Ein fünfter Fehler schließlich ist die fehlende Konsequenz. Viele Betriebe starten mit viel Elan, lassen dann aber nach. Nach drei Monaten ist das neue Modell vergessen, und alles ist wie vorher. Bindung entsteht aber nur durch Kontinuität. Wer nachlässt, verliert das Vertrauen, das er aufgebaut hat.
Empfehlung je Ausgangslage
Für Betriebe, die akut unter Personalnot leiden, ist der Gehaltsansatz der schnellste Weg, um kurzfristig zu reagieren. Er sollte aber nie allein stehen bleiben, sondern mit mindestens einem anderen Ansatz kombiniert werden - idealerweise mit flexiblen Arbeitsmodellen.
Für Betriebe mit vielen Teilzeitkräften oder Mitarbeitern mit familiären Verpflichtungen sind flexible Modelle der wichtigste Hebel. Sie kosten wenig Geld, erfordern aber eine gute Planung und klare Absprachen.
Für Betriebe mit jungen Mitarbeitern oder hoher Fluktuation in den ersten Jahren sind Entwicklungs- und Karrierepfade besonders wirksam. Sie geben Perspektive und zeigen, dass der Betrieb bereit ist, in die Zukunft seiner Mitarbeiter zu investieren.
Für Betriebe mit einer stabilen Belegschaft, die aber das Gefühl hat, dass die Stimmung schlechter wird, ist der Kulturaansatz der richtige Weg. Er ist der schwierigste, aber auch der nachhaltigste aller vier Ansätze.

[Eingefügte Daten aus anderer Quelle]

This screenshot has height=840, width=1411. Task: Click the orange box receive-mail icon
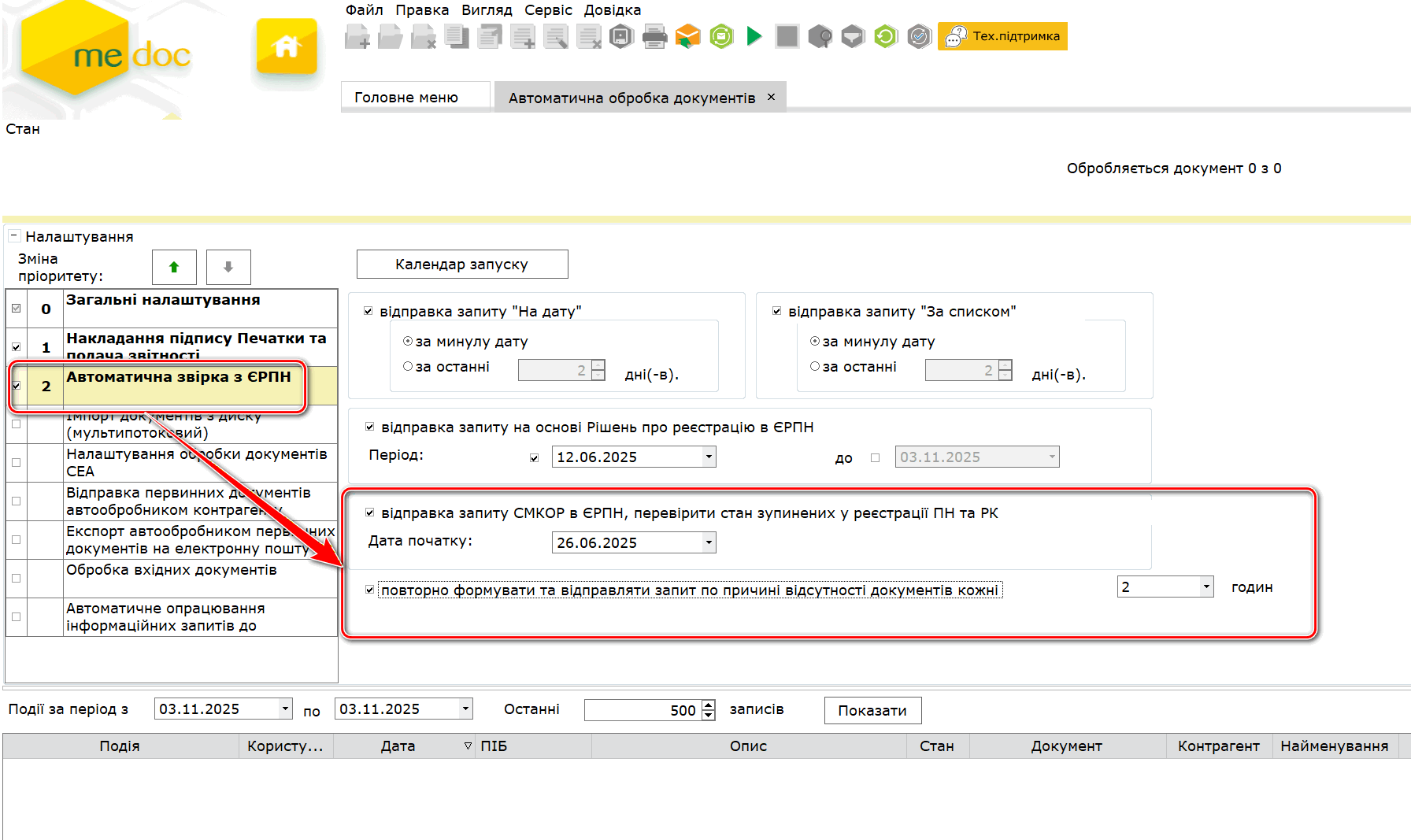(687, 37)
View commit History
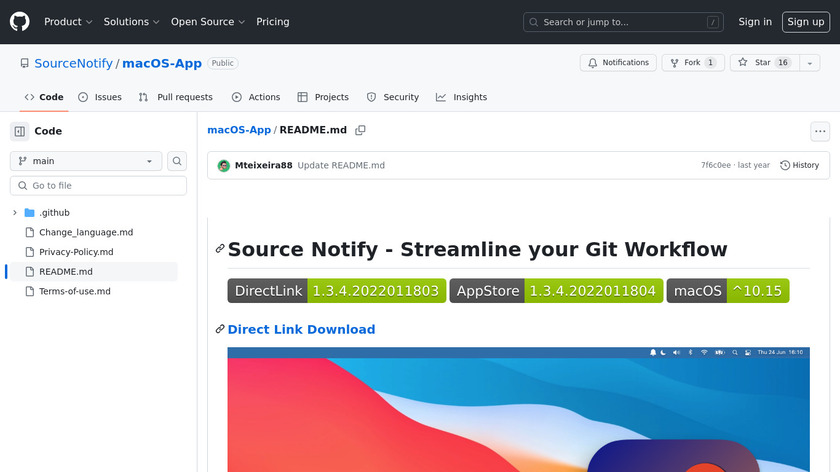Image resolution: width=840 pixels, height=472 pixels. (x=799, y=165)
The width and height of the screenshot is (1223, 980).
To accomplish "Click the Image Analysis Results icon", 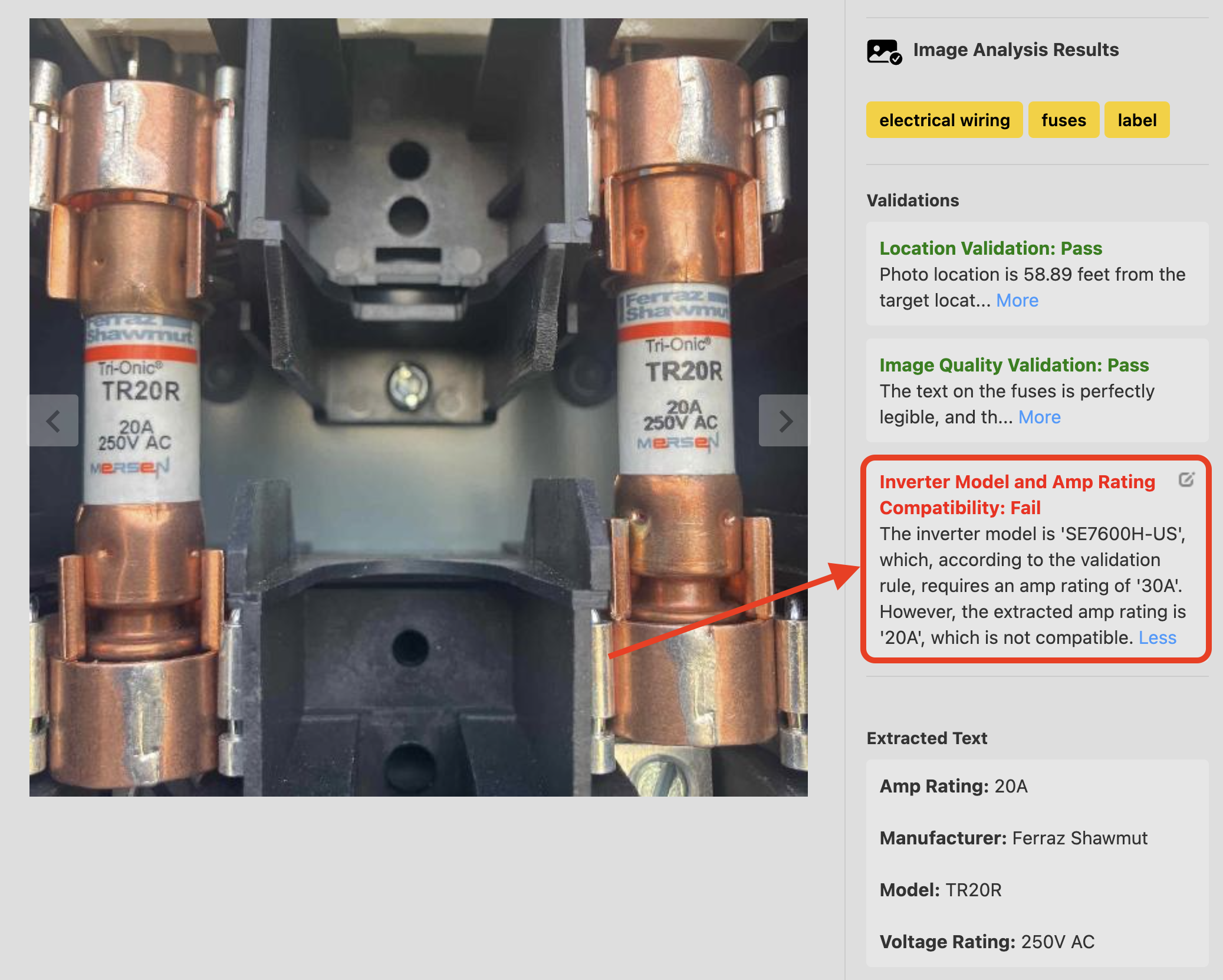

In der Praxis wird die beste Lösung fast immer eine Kombination aus mehreren Ansätzen sein. Ein Hotel, das seinen Mitarbeitern ein faires Gehalt, flexible Zeiten, Entwicklungsmöglichkeiten und eine wertschätzende Führung bietet, wird kaum Probleme haben, Mitarbeiter zu finden und zu halten. Das ist kein Geheimnis, sondern harte Arbeit.
Die Branche steht vor großen Herausforderungen: steigende Kosten, Fachkräftemangel, verändertes Buchungsverhalten [6]. Wer diese Herausforderungen meistern will, muss in seine Mitarbeiter investieren - nicht nur mit Geld, sondern mit Haltung.